Funniest part of the whole thing was most people we met at shows thought the Ausfwerks FenderBender was designed and made by a bunch of labcoat wearing Germans overseas, not a self described good ole boy engineer from Virginia and a typical obnoxious New Yorker. If I had a dollar for everyone who picked it up and said "gotta love German engineering'. it may have been more profitable. :D


Anyway, moral of the story is: Kids (I don't mean you guys, I mean actual kids), put down your phone and go make something. Before you have a family, mortgage, etc. take an idea and make it work. People out there have handfuls of cash to throw at you if you have an idea and the energy and time.
 
Very interesting. Thanks for clearing this all up Jeff. I can get back to eating lunch now I don't have to save up.
 
The V2 project is what I recall, although I didn't remember the specifics. Regardless what it's made of, if it works, $45-50 isn't that much for a good tool. The question is, is that something you'd want to do? If it takes away from family or modeling, then sell the idea and designs?

Thanks for the history lesson. :good:
 
While familiar with the full history of the Fender Bender (and Bendicator), I was unaware of the V2.

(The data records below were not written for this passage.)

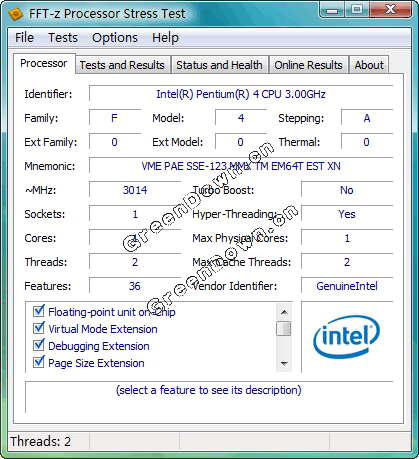
Task: Toggle Debugging Extension checkbox
Action: [39, 345]
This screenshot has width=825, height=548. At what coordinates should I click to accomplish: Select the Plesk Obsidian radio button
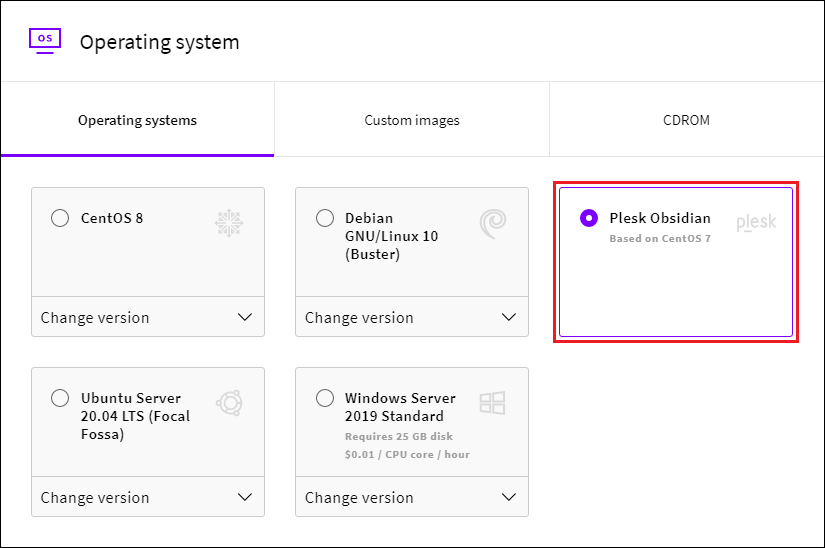tap(589, 218)
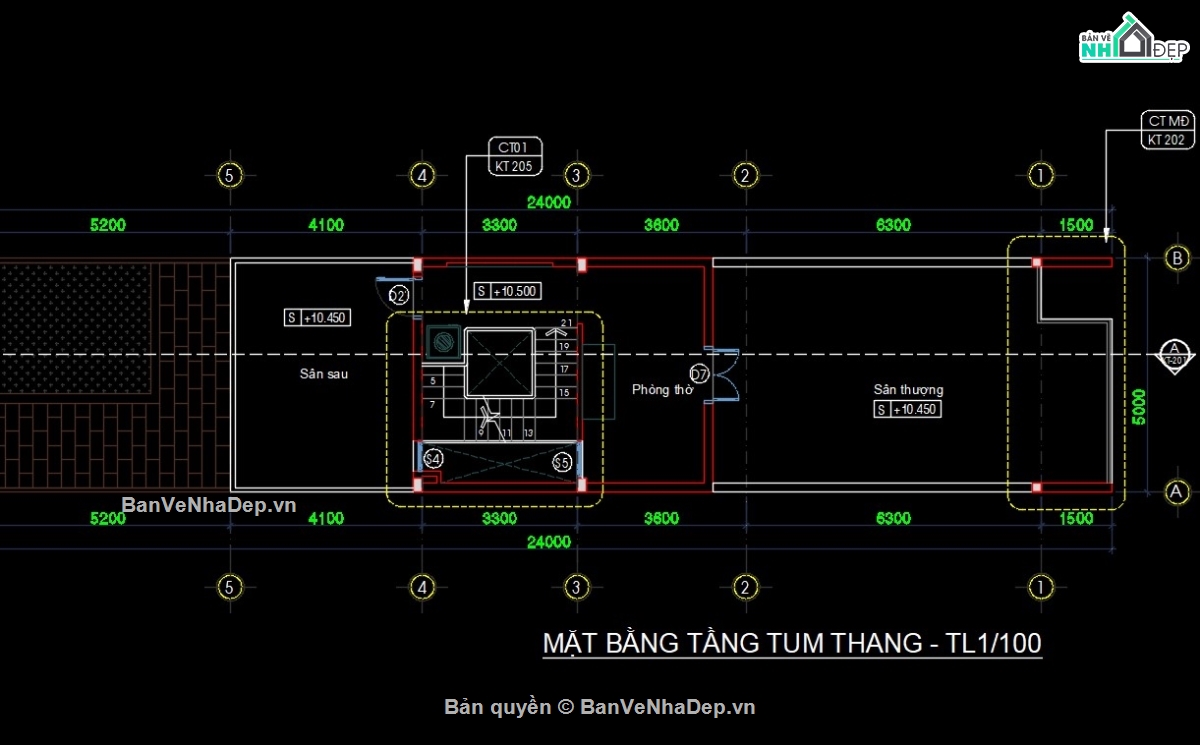Viewport: 1200px width, 745px height.
Task: Select the D2 door tag
Action: pos(398,295)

Thanks for the background information.

Regards,
 
I don't think there were many specifics when I mentioned it. I tend to discuss ideas in the development process, but clam up when the ball gets rolling.

It's not that it would take time away, it's that I can run my regular resin every hour on the hour and get a lot more molds going in the same space. And I don't have to assemble anything or worry about operating instructions or end users damaging it since a figure is a figure, you either like it or not. I don't sell casts that even have the tiniest bubble so I have never had a return. The high strength stuff requires overnight to cure and is brutal on molds.

I thought about just offering the files on Shapeways, etc and let the end user assemble, etc, but there is a quirk in the design that enables it to work. I know what it is, but it's Ted's brainchild and I'd have to disclose it.

And if I farm out the parts, I'm at the whim of someone else. I like the total control of casting. I don't push molds so detail suffers, I discard bad pours, etc and I know the price of materials and time. If something's bad, it's on me. You get a bubble, you get a new piece. It's also my only protection from recasters, if you buy them, you get what you deserve.

Oddly enough, our Dr Steinman was a victim of the exact thing I'm afraid of when I put my name of a product. He received an early Bendicator whose surface was marred by the way the cutter handled them (he threw them in a pile off the machine before boxing). I was receiving the goods packaged. That episode prompted the acid dipping and me taking over inspection/packaging in house.
 
Saul, I was going to ask your opinion on both the design and market once I had prototyped it, but then I talked myself out the whole idea. If I went ahead, I guarantee you would have been the first reviewer.
 
Saul, I was going to ask your opinion on both the design and market once I had prototyped it, but then I talked myself out the whole idea.

No worries at all. I thought I was senile since Mike mentioned a more recent conversation than the one I linked!